I mean he had mad anointing, and God’s favor, but he was also chased by Saul most of his life, betrayed and lied to, been to the pits of depression, had his family kidnapped, had his closest friends betray him, etc…
Then I thought, “This is the guy I look up to?” That’s not exactly a life I’d choose into.
Well, I realized something about living a life as a Christian who follows God: I need to give up the idea that life will be easy.
The American dream is meant to avoid every and any sense of difficulty. But that is the life that prescribed and predicted in the Bible.

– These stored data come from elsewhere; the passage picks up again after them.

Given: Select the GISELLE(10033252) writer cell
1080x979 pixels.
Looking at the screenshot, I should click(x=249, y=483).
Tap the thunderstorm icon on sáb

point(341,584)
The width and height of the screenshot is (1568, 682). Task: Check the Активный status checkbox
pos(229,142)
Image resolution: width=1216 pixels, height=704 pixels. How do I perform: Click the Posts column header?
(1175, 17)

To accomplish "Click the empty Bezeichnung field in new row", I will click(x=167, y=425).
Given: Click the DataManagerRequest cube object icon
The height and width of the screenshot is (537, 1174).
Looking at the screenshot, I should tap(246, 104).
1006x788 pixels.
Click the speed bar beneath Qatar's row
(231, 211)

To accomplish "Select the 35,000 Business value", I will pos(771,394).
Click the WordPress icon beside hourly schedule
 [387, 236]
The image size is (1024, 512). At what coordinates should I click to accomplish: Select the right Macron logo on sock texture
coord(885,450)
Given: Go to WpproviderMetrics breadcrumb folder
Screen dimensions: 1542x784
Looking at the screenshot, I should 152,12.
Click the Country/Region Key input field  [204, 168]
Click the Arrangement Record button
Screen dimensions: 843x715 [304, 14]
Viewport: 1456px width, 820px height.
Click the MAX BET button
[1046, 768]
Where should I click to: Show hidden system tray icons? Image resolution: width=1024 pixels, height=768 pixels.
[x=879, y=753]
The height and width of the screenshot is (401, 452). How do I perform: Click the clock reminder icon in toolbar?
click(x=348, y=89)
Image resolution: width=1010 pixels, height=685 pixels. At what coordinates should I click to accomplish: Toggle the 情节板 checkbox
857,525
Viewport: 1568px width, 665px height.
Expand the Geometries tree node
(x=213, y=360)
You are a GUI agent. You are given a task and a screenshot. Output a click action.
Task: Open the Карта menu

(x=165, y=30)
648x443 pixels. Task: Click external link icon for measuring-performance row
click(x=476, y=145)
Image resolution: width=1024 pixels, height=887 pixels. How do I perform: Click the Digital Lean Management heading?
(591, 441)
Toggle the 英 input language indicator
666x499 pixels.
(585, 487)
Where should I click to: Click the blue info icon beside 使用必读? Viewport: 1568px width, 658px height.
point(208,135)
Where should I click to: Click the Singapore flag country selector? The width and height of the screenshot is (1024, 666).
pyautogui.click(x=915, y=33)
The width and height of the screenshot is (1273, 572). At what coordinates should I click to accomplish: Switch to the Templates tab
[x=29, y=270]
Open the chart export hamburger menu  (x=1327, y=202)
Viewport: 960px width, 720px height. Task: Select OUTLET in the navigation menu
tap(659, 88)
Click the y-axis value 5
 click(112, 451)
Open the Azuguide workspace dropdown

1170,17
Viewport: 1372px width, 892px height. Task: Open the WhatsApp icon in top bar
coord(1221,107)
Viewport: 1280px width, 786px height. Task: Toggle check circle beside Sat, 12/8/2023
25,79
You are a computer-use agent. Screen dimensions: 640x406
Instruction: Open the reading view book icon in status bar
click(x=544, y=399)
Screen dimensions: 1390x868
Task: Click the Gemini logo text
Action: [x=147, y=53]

I need to give up that idea… I need to give up the idea that family life will be easy, that my marriage will be perfect, that ministry will be a breeze, that everyone will respect and like me, that I won’t make mistakes.
I need to give up the idea that I won’t stumble and fall, that others won’t let me down. I need to give up all of that, because it is surely not the life modeled by any person who succeeded in the Bible.
But perhaps Jesus summed it up best when he said this before he suffered on the cross: “Not my will be done, but Yours be done.”
The ease of life is not guaranteed, and it is most certainly beyond my control. But I set my heart, like Jesus, to faithfulness. I set my heart on the task and the race that God has given me to run.
And most of all, I set my heart on One Thing–knowing Jesus, the well from which my joy fills, both in life’s greatest triumphs and in life’s worst miseries.